3 Ways You Can Leverage Google Analytics to Improve and Grow Your Business

leverage google analytics

While there are hundreds of data tools and analytics platforms, most can’t hold a candle to Google Analytics. (At least in terms of breadth and accuracy.) Yet despite this, the vast majority of Google Analytics data is used incorrectly. This limits a company’s marketing effectiveness and prevents most brands from making the necessary tweaks to their strategies to win big.

If you haven’t already, now is a great time to learn how to use Google Analytics in a proper fashion to improve your website, fatten conversion rates, and ultimately grow your business for the future. 

Getting Started With Google Analytics

If you don’t already have a Google Analytics account set up and linked to your website, now’s the time to do it. You’re currently missing out on a ton of valuable data that could be leveraged to improve your website and larger business growth goals.

For total newbies, Marcel Digital’s Google Analytics checklist is a great place to begin. For those just getting started, they recommend:

  • Creating a Google Analytics account
  • Adding your website
  • Adding tracking code to your website
  • Customizing access to data and various reporting features.
  • Setting up the goals you want for your visitors
  • Determining goal values for each action
  • Optimizing your Google Analytics Dashboard

Once you’ve completed these steps, you’re ready to put Google Analytics to good use.

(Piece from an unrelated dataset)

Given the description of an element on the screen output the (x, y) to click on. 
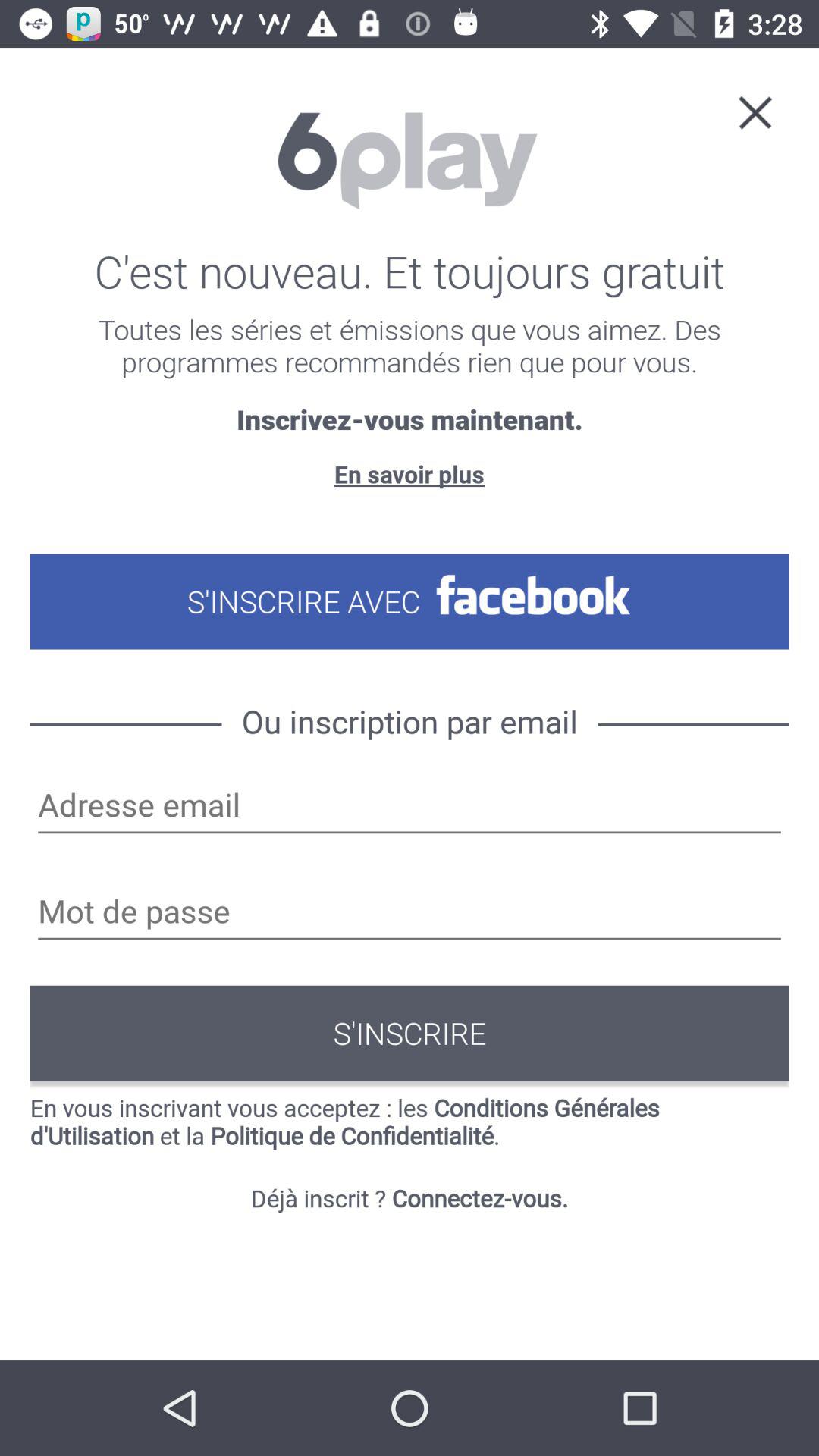
click the en savoir plus (409, 473)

It’s simply up to you to leverage the platform in the correct manner.

Putting Google Analytics to Good Use

Google Analytics can be used in a variety of ways. And the more you know about how to use the platform, the more value you can extract. Here are a few of our top suggestions and use cases: 

1. Competitive Analysis

While it’s not possible for you to leverage Google Analytics in such a way that you gain access to their data, there are still some useful ways to tap the platform as a source of industry intelligence. There are certain features that give you an idea of where you stand in the industry as a whole.

For example, the benchmarking feature enables you to compare data with industry data that’s aggregated from hundreds or thousands of other businesses that share their data with Google. So while you can’t get information from a specific competitor, you can get a feel for where you stand amongst the crowd.

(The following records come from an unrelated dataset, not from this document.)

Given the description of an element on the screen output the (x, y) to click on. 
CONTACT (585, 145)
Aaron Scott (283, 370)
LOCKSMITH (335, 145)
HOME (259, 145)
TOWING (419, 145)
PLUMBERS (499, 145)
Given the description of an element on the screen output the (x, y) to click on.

In order to leverage Google Analytics as a competitive analysis tool, you have to begin by enabling benchmarking. (This feature works as a “give-to-get” option. In other words, if you want to get benchmarking data, you must anonymously share your data with Google.)

2. Audience Research

Google Analytics won’t necessarily help you find an audience, but it will assist you in analyzing your audience so that you can better optimize your site for conversions. 

As Google explains, “Understanding your audience composition in terms of gender, age, and interests lets you also understand the kinds of creative content you need to develop, the kinds of media buys you should make, and the kinds of audiences you need to develop for marketing and remarketing campaigns.”

You’ll have to decide what you deem most important, but Google empowers you with hundreds of data points you can use to understand who is visiting your website and which type of people convert the best. This includes data on demographics, gender, age, interests, location, etc.

3. Website Optimization

Finally – and (perhaps) obviously – Google Analytics can be utilized to optimize your website. Some of the top uses cases include:

  • Studying bounce rates and looking for common threads between high-bounce pages.
  • Identifying your best content so that you can tweak your PPC ad strategy and/or link building.
  • Study behavior flow to identify the best website funnels to increase conversion rates.
  • Identify the best keywords so that you can improve your content strategy.

These are just a few isolated examples. There are literally hundreds of ways to optimize your site based on Google Analytics data. The more you use, the more uses you’ll find.

Grow Your Business From the Ground Up

Google Analytics acts like a flashlight or lantern for businesses who are stuck in the dark. It has the power to illuminate your immediate reality (good, bad, or indifferent). It can also reveal the best path forward so that you’re able to make wise decisions that get you from where you are to where you need to be.

Let this article serve as a primer on some of the different ways Google Analytics be used. Then use your creativity to apply your newfound knowledge in powerful ways that are likely to move the needle for your business.